(Data extracted from a collection)

______________________________

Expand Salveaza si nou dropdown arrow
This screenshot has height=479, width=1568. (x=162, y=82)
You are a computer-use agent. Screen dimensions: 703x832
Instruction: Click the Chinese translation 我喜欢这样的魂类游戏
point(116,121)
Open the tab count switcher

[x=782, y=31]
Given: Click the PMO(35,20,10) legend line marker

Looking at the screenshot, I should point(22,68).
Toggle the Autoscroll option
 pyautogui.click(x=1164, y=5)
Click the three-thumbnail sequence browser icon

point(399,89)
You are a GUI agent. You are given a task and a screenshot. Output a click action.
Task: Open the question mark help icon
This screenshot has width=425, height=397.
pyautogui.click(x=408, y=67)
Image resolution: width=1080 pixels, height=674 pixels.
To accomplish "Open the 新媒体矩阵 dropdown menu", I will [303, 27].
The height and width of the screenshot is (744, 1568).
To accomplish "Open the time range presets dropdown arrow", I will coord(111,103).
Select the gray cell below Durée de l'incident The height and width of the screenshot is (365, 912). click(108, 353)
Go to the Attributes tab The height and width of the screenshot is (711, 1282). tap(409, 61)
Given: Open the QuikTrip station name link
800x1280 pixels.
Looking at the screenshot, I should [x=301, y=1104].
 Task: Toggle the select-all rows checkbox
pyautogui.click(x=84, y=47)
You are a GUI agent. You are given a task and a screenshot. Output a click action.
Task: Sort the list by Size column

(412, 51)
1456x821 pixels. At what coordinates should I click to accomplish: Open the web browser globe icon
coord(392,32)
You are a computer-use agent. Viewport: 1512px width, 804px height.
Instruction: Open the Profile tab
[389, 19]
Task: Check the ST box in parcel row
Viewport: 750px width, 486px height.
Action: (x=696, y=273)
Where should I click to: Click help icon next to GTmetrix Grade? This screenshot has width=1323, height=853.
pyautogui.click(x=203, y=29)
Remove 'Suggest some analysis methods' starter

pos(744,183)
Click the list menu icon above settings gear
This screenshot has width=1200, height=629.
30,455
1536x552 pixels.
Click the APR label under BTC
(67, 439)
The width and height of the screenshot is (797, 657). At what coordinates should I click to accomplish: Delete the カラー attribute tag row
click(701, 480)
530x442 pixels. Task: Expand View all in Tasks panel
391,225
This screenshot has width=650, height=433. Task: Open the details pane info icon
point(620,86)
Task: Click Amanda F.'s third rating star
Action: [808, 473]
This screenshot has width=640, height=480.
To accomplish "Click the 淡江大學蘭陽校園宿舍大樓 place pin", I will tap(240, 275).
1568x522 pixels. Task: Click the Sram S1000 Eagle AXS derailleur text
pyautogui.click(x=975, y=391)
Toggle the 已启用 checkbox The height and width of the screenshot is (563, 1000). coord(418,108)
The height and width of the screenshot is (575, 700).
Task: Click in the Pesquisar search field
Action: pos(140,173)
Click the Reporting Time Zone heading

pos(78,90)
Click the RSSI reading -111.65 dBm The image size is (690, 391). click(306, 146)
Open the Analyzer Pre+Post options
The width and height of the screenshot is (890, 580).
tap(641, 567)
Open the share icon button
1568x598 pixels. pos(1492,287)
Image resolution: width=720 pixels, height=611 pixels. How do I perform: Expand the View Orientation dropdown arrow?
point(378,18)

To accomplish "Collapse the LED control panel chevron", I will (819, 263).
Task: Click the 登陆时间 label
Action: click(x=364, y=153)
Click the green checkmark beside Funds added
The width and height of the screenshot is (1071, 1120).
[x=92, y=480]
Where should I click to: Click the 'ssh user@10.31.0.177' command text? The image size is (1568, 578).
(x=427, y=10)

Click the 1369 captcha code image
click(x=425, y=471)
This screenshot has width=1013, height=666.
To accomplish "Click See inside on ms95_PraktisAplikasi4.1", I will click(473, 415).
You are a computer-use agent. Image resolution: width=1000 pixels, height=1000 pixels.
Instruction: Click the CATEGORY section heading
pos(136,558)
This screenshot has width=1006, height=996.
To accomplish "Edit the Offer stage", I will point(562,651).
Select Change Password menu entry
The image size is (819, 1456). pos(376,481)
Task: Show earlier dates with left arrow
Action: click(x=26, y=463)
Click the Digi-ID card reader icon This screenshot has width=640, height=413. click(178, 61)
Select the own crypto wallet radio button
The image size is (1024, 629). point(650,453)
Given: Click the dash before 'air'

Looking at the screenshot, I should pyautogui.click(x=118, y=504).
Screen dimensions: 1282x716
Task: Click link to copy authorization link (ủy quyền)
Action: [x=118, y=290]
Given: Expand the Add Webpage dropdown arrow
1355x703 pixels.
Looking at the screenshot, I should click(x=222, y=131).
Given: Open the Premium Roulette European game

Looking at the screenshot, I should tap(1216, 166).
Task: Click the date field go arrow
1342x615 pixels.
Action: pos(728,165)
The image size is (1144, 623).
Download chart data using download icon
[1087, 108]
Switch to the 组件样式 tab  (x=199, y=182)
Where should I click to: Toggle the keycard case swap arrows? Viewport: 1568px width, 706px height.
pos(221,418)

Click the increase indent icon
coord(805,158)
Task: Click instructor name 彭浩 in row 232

______________________________

▶ _REQUIRED WORK_: In the records above, find the lines containing "name" and copy them.

▶ _EXPECTED ANSWER_:
Given: Open the QuikTrip station name link
Task: Click instructor name 彭浩 in row 232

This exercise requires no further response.